#### WORK TO BE COMPLETED:
Find the line containing "Custom app development (61, 2358)" in the data below and repeat it, along with all later lines, exactly through the last one.

Stored data entries
- - -

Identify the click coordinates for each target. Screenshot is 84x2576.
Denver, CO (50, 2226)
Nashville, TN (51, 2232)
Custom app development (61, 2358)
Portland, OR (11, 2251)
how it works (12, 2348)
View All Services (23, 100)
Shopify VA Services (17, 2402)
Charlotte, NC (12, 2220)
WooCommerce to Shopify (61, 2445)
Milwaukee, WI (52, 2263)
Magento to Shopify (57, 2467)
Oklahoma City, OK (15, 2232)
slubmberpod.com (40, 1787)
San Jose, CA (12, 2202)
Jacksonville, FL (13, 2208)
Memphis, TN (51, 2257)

- - -

#### OUTPUT FOR THIS TASK:
Custom app development (61, 2358)
Portland, OR (11, 2251)
how it works (12, 2348)
View All Services (23, 100)
Shopify VA Services (17, 2402)
Charlotte, NC (12, 2220)
WooCommerce to Shopify (61, 2445)
Milwaukee, WI (52, 2263)
Magento to Shopify (57, 2467)
Oklahoma City, OK (15, 2232)
slubmberpod.com (40, 1787)
San Jose, CA (12, 2202)
Jacksonville, FL (13, 2208)
Memphis, TN (51, 2257)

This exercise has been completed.